Officials must monitor oil price changes
 
Sep 13, 2005 - China Daily
 

 

Global observers have been amazed that the world economy not yet buckled under rising oil prices. Some Chinese officials may even be ready to share such unbridled optimism.

 

Last Friday, a vice-minister from the National Development and Reform Commission noted that China was 94 per cent self-sufficient in energy use last year. This was the highest in the world.

 

The governor of the People's Bank of China, the country's central bank, told reporters on the same day that he did not think rising energy prices would have a substantial impact on economic growth rates.

 

Public attention is increasingly turning to high oil prices, but reassuring words from top economic decision makers have helped ease domestic concerns over choked petrol pumps and foreign suspicion about China's growing appetite for energy.

 

Efforts are needed to keep energy supplies stable and buy more time for necessary reforms.

 

With global oil prices hitting new records these days, however, empty oil tanks have become an unexpected reality across the country.

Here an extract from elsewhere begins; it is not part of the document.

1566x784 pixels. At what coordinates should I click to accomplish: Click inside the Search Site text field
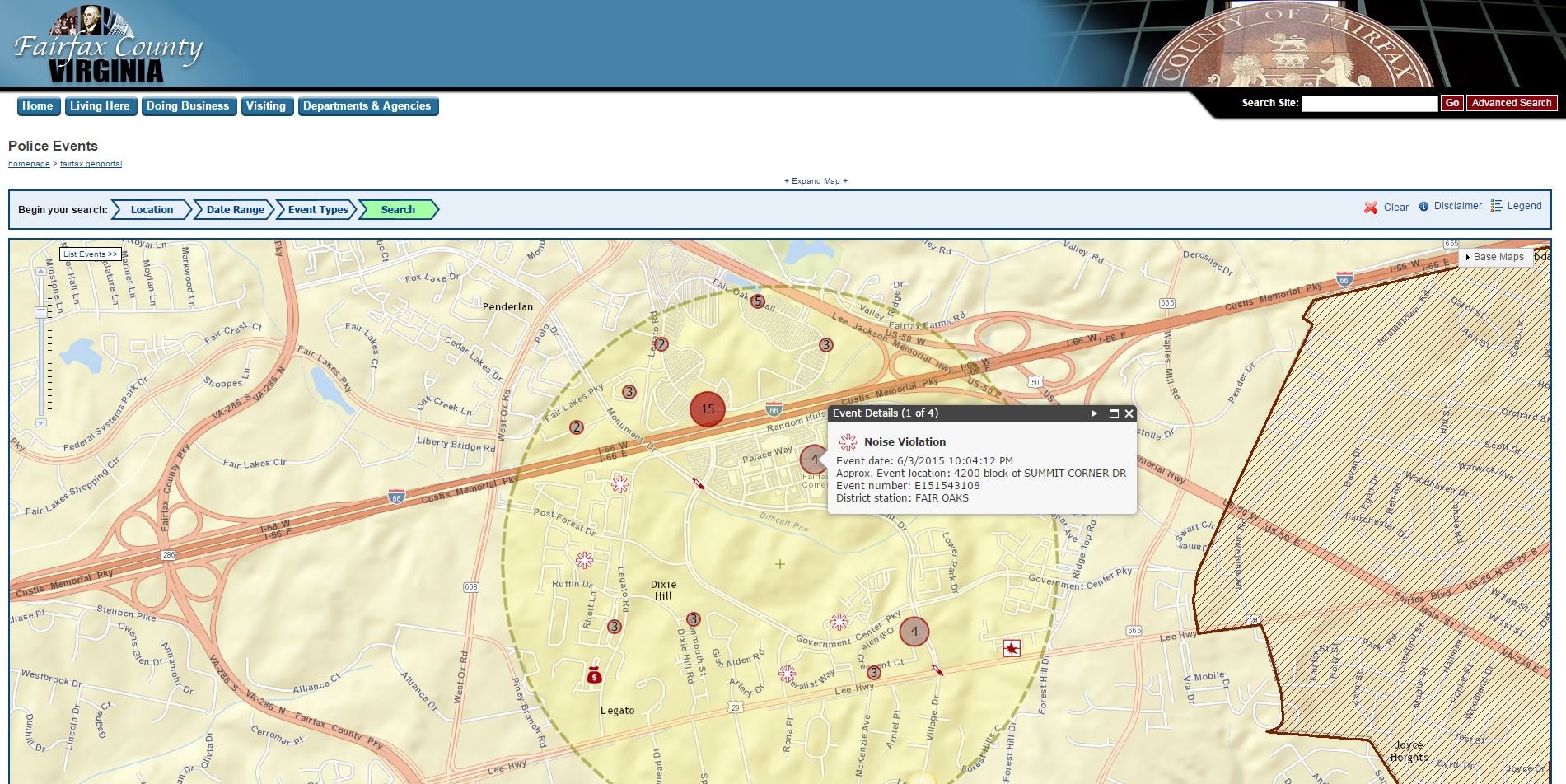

Time is running out for the country's comprehensive energy, efficiency and market regulation reforms.

 

One of the most pressing and important tasks for the government should now be to drive home the message that high oil prices will affect everyone.

 

Only when policy-makers demonstrate their resolve to expedite energy-related reforms with concrete measures will the country's producers, enterprises and consumers wake up to reality.

 

It is a pressing matter, but few seem to recognize the urgency yet.

 

A key reason why the world economy is managing to shrug off high oil prices is because many developed economies have substantially reduced their oil dependency by continuously improving their energy efficiency.

 

China has to realize that the energy it needs to produce one unit of gross domestic product (GDP) is about twice what developed economies need. This disadvantage can also be viewed as an opportunity, but immediate action needs to be taken in order to exploit it.

 

Oil price hikes have made other new and clean energy sources a viable option. When people talk about alternative energy, however, they do not mean coal, which largely underpins China's self- sufficient energy reserves.

 

The human and environmental costs the country has paid for coal mining in recent years will be unaffordable in the future.

 

The Chinese economy is bound to bear the brunt of high oil prices.

 

Extensive growth is still a drag on the country's efforts to improve energy efficiency, but economic globalization has made China an emerging world manufacturing centre. This puts even more pressure on the country's energy reserves.

 

Unfortunately, the government's response to failed oil supplies in South China last month indicated a lack of clear thinking on the energy issue.

 

Instead of inflating domestic oil prices to encourage supply, which remain low compared with world oil prices, the relevant departments have decided to stop domestic producers from exporting oil at higher costs.

 

The inflation concern behind these moves is valid, but these stopgap measures will only postpone necessary adjustments to the domestic energy market while doing nothing to address the underlying cause of inflation.

 

To rise to the challenge of high oil prices, policy-makers must acknowledge today's reality, as well as the inevitable trends of tomorrow.